**Extrait du document**

☆ ☆ ☆ ☆ ☆

Mais selon Laloum et Schneider, de nombreux Juifs algériens ont perdu leurs biens et leurs commerces.
« Les biens juifs étaient confisqués, je pense que c’était courant », a ajouté Schneider.
En plus des difficultés économiques, les historiens affirment qu’il y avait des camps de travail au sud de l’Algérie pendant la guerre, et certains des prisonniers étaient juifs. Laloum a indiqué ne pas savoir combien de Juifs algériens ont été envoyés dans ces camps de travail.
Les prisonniers de ces camps devaient casser des pierres et construire des routes sous la canicule, et dans des conditions tellement mauvaises que certains prisonniers mourraient, raconte Laloum. Bien que la plupart des gens qui y étaient envoyés étaient des opposants au régime, ou des communistes, « un certain nombre de Juifs ont été emprisonnés dans ces camps parce qu’ils étaient Juifs », a précisé Laloum.
Les juifs d’autres pays d’Afrique du Nord indemnisés
Ces dernières années, la Claims Conference a réussi à convaincre le gouvernement allemand d’étendre l’éligibilité à indemniser davantage de Juifs qui ont vécu la Shoah.
Plus récemment, le gouvernement allemand a accepté d’indemniser les Juifs qui étaient cachés pendant au moins 4 mois durant la Shoah. Ce critère, déjà existant, était fixé à 1 an et demi auparavant, a expliqué Schneider.
Les juifs de la ville de Iasi, en Roumanie, sont également devenu éligibles à l’indemnisation depuis juillet dernier. Le gouvernement allemand alloue également un financement aux Juifs d’ex-URSS qui n’ont jamais vécu sous l’occupation nazie, comme ceux qui ont survécu au siège de Leningrad, ou ceux qui ont fui la guerre avec d’autres civils soviétiques.
De manière plus marquée, le gouvernement allemand a reconnu la persécution des Juifs tunisiens et marocains mais cela n’a pas été le cas des Juifs algériens – même si le Maroc, la Tunisie et l’Algérie se sont trouvés sous le contrôle de Vichy de la même manière durant la Deuxième guerre mondiale.

☆ ☆ ☆ ☆ ☆

**Extraits de données**
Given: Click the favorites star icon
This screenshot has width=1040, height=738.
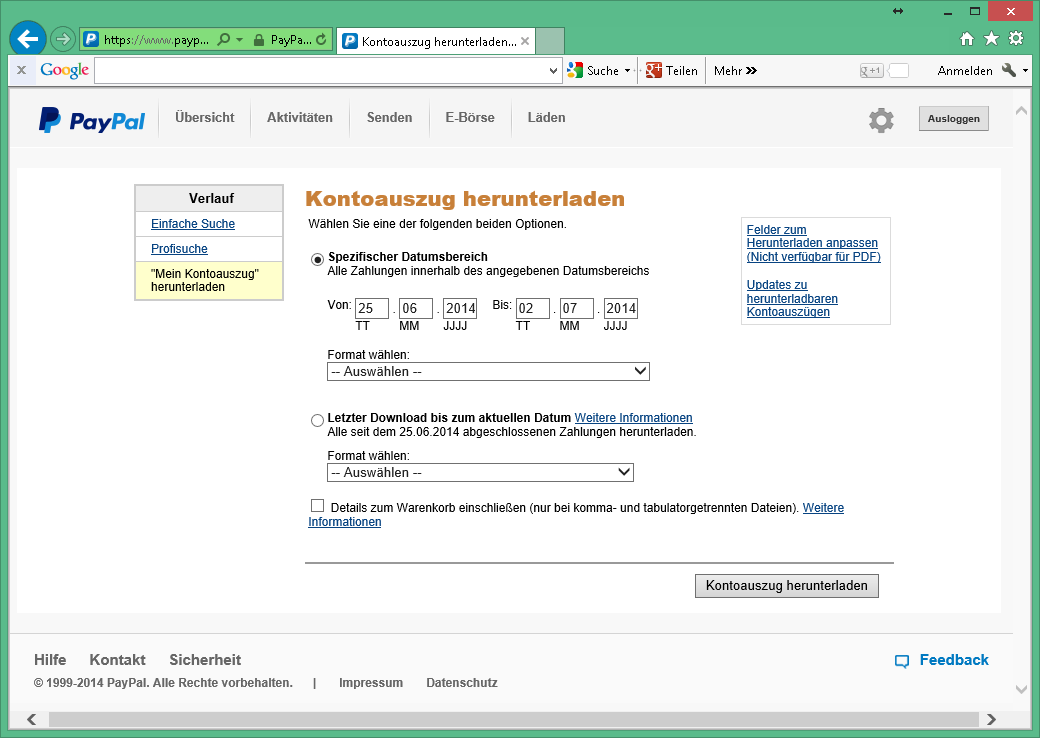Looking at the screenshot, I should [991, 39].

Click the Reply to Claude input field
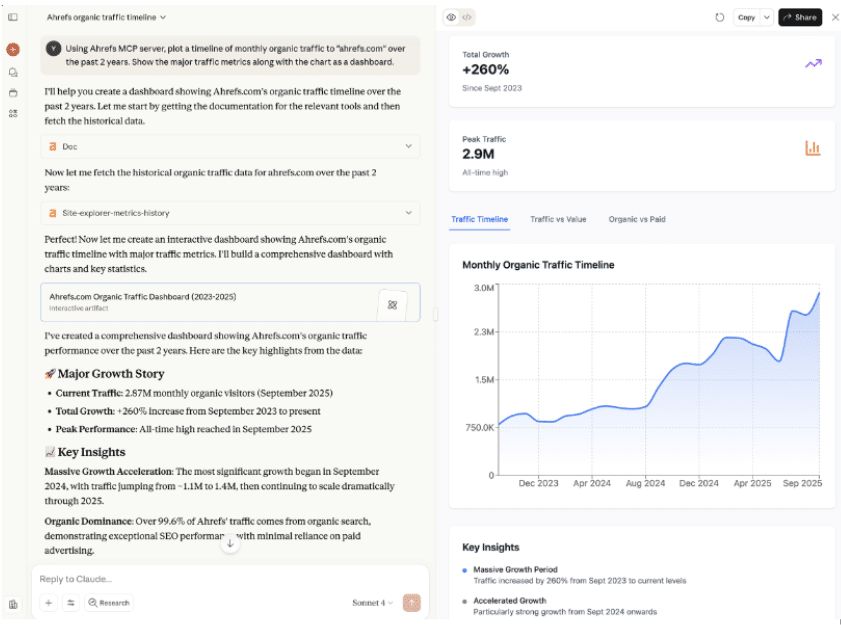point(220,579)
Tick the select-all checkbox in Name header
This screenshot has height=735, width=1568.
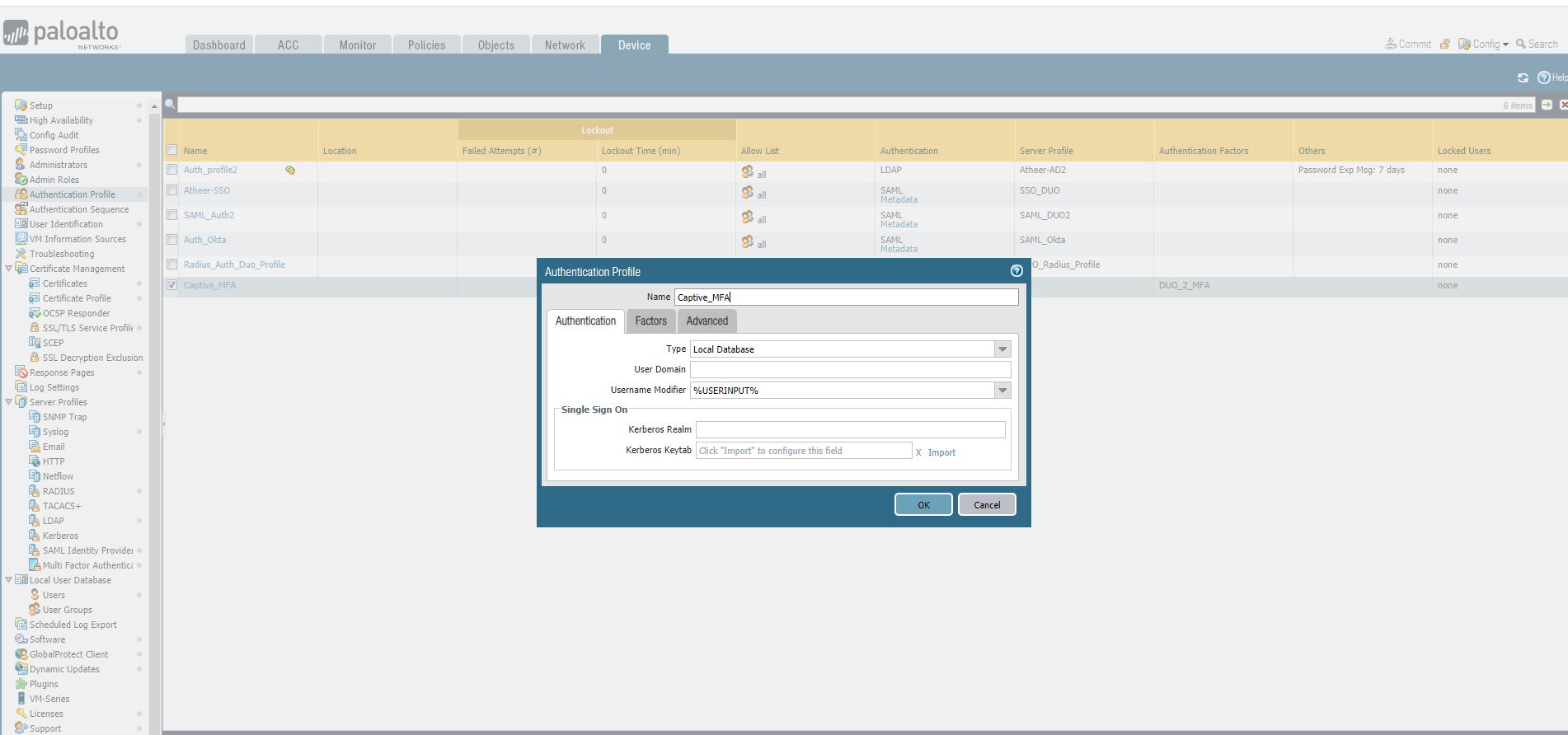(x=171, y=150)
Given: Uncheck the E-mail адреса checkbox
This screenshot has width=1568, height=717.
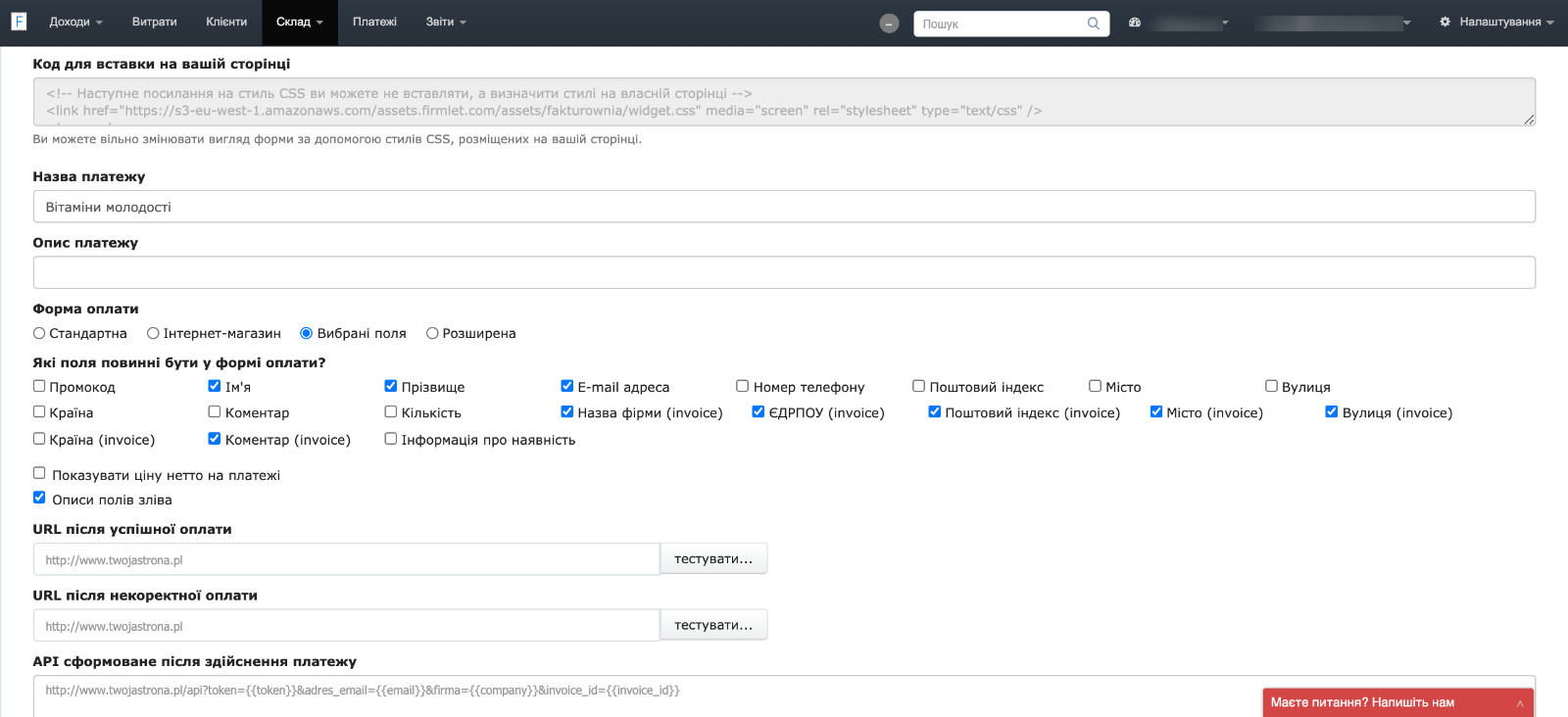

☆ ☆ ☆ ☆ ☆

**Problème à résoudre**
Renvoyez, s'il vous plaît, tout ce qui va de « Les juifs de » jusqu'à « d’autres civils soviétiques. » dans l'extrait du document, ces deux passages inclus, sans y changer un mot.

**Réponse rédigée**
Les juifs de la ville de Iasi, en Roumanie, sont également devenu éligibles à l’indemnisation depuis juillet dernier. Le gouvernement allemand alloue également un financement aux Juifs d’ex-URSS qui n’ont jamais vécu sous l’occupation nazie, comme ceux qui ont survécu au siège de Leningrad, ou ceux qui ont fui la guerre avec d’autres civils soviétiques.